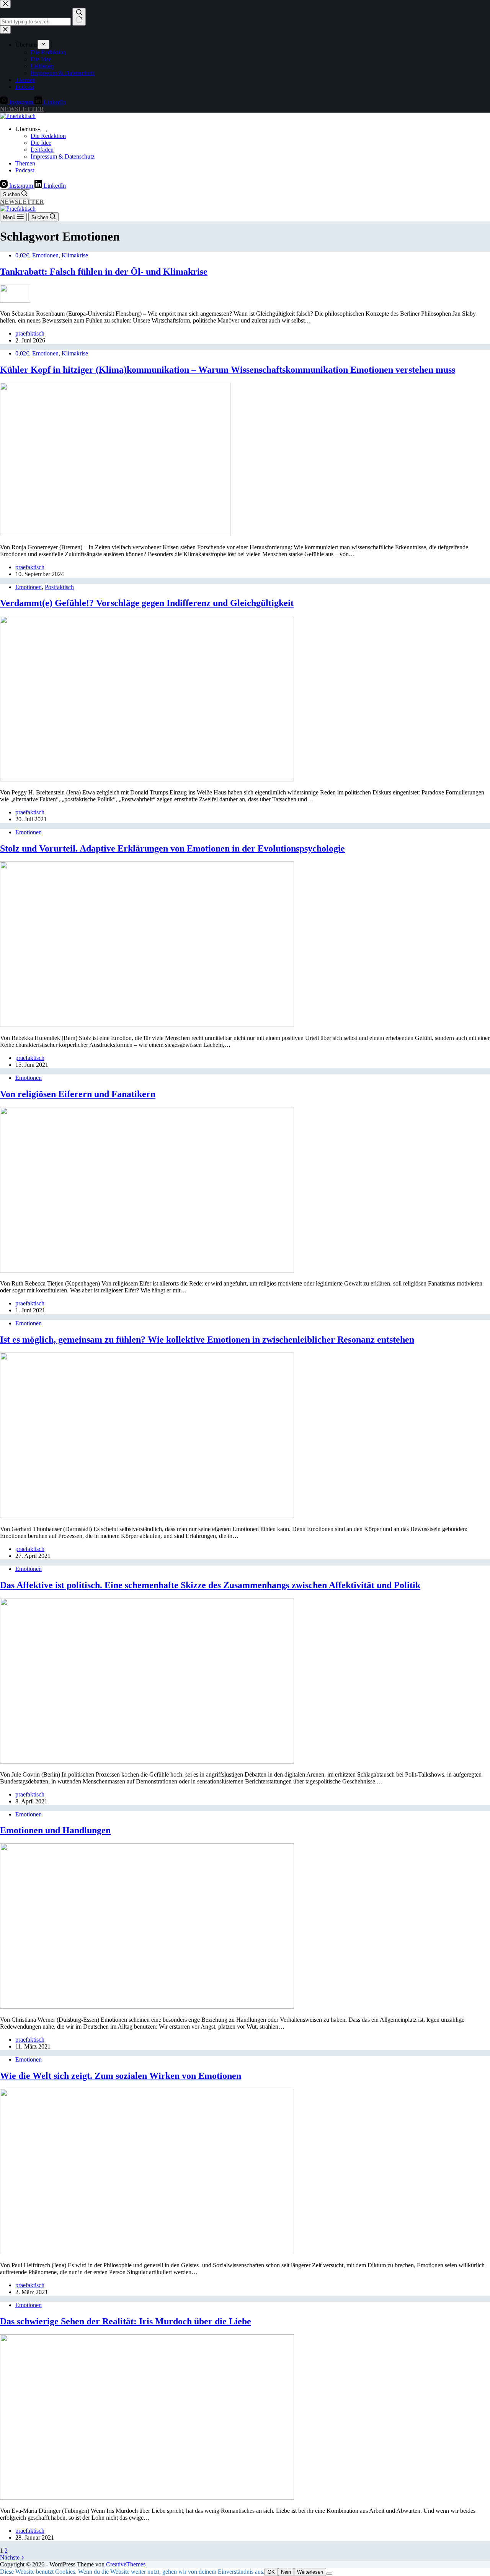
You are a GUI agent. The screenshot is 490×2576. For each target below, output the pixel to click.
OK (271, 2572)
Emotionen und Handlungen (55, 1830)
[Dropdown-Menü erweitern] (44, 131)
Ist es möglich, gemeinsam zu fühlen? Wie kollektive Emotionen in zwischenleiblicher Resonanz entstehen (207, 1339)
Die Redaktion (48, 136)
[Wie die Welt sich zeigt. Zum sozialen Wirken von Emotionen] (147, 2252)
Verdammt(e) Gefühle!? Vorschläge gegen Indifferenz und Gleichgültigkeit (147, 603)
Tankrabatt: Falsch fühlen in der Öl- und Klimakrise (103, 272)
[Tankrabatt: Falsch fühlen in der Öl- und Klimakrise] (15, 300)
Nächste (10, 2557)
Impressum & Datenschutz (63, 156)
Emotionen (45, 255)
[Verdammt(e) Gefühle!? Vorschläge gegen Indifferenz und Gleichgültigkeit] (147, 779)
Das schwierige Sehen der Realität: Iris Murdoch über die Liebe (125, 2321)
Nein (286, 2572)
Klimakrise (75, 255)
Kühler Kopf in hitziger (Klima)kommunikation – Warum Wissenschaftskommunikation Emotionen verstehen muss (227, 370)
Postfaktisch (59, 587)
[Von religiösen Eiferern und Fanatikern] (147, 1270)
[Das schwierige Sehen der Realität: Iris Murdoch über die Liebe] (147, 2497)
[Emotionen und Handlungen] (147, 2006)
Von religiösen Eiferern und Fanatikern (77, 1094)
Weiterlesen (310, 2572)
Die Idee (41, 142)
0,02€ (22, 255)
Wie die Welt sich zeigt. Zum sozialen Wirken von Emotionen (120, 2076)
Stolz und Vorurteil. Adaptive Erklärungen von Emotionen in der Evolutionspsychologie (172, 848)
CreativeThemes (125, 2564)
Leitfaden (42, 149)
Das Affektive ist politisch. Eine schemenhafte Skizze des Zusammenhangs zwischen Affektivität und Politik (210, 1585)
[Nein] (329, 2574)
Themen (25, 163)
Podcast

• WHAT IS EXPECTED:
Copy every line of the listing where the word "Klimakrise" appears.

• ANSWER FOR THE TASK:
Tankrabatt: Falsch fühlen in der Öl- und Klimakrise (103, 272)
[Tankrabatt: Falsch fühlen in der Öl- und Klimakrise] (15, 300)
Klimakrise (75, 255)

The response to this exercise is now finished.